The cultural appropriation conversation felt like it began to stall and circle after a while, at least on Twitter, and I’m really looking forward to reading Paisley Rekdal’s Appropriate once school’s out for summer, because she’s incredibly insightful and has a way of deftly parting the weeds our online literary world conversations get into.

Definitely, I think appreciation is possible without appropriation, but real appreciation doesn’t mean pulling cultural items/knowledge out of context and incorporating them into the dominant culture without permission. A lot of “appreciation” still does that, and that’s appropriation.

Genuine appreciation requires learning how to interact with the knowledge/art/etcetera on its own terms, and then doing that without straying from established boundaries. I too often get the sense that settler culture is looking for permission in any blurriness in logic around this. When it comes to Indigenous spirituality, the answer is clear to me: the best way to show appreciation is to leave us alone and to demand that federal, state, and local governments stop harming our land. A settler building a sweat lodge does nothing good for me.

Along the same lines, you mention that ethical consumption of materials has become more and more difficult as pseudo-traditional magic “starter kits” and the like proliferate. Do you have any resources you’ve come across to help others who are concerned about this, or any general buying advice?

Buy Native: if you get in the habit of seeing what tribes and tribal members are selling to non-Natives, you’ll have a better sense of what should and shouldn’t be for sale. Know the origins of and current conversations around the practices you want to get into. But first and foremost: a connection with spirits can’t be bought. The tools are just tools. They can be a starting place, but there are many starting places worth trying that don’t cost anything or encroach upon anyone.

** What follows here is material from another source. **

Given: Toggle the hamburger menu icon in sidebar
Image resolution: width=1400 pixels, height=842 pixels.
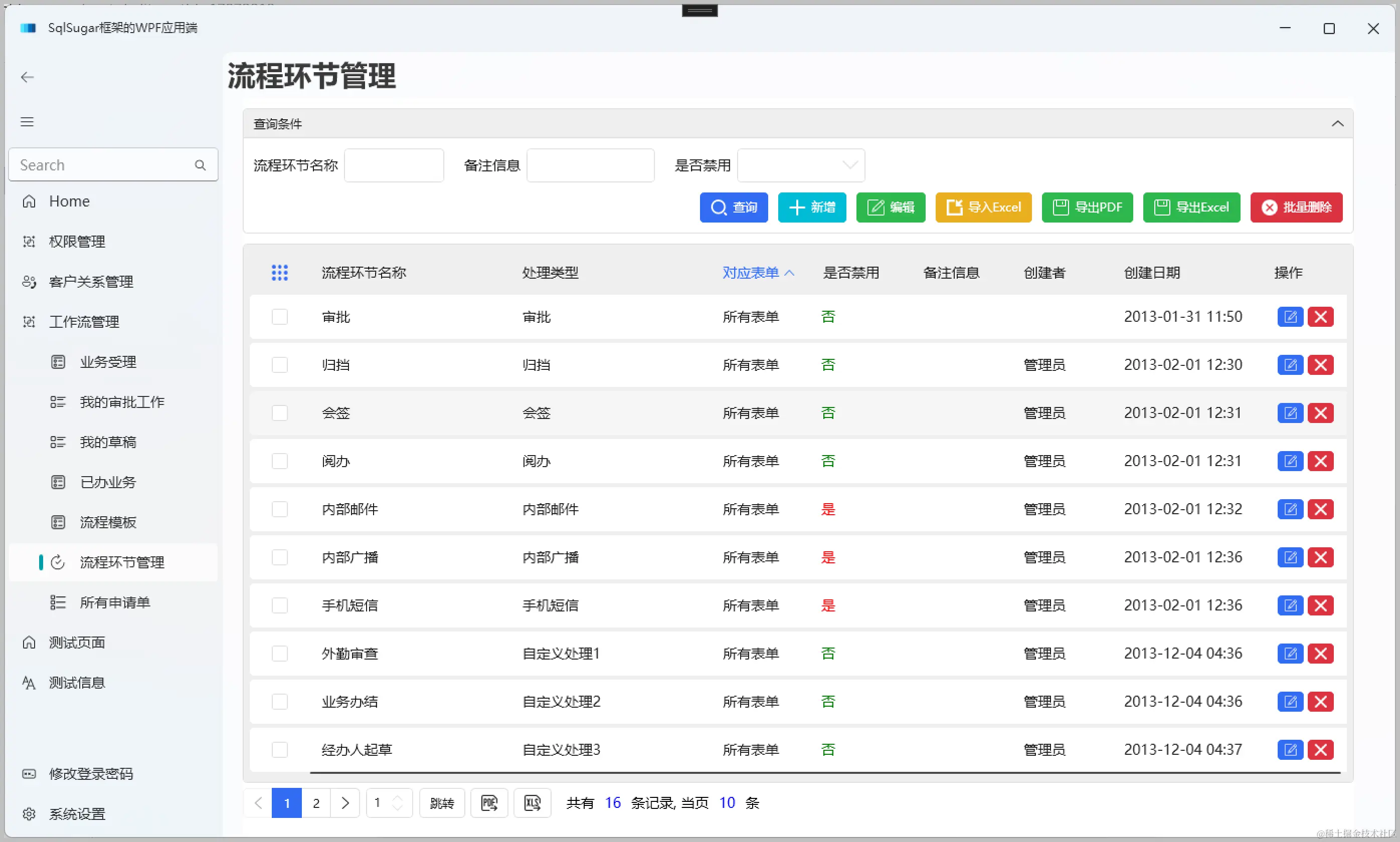Looking at the screenshot, I should pyautogui.click(x=27, y=122).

Last but not least, are you working on anything right now, or do you have a project in mind to tackle next?

I’m just getting started on it, so this idea could quickly become a relic (such is my process): I’m writing about living between apocalypses. I finally have enough information about my chronic illnesses to begin to write about being sick. I’ve also been learning about the stock market since late 2019—not for a book, but for my retirement—and I feel like the whole thing is held together by twist ties and tape. It’s my decidedly non-expert opinion that something weird is going on—two of the top ten trading losses in history have already happened this year, and #1 not even two weeks ago. Something extraordinary has to be happening for a person to lose ten billion dollars over the course of a few days. This may be boring, but I find it intensely fascinating, so I’m writing about it in my own idiosyncratic way.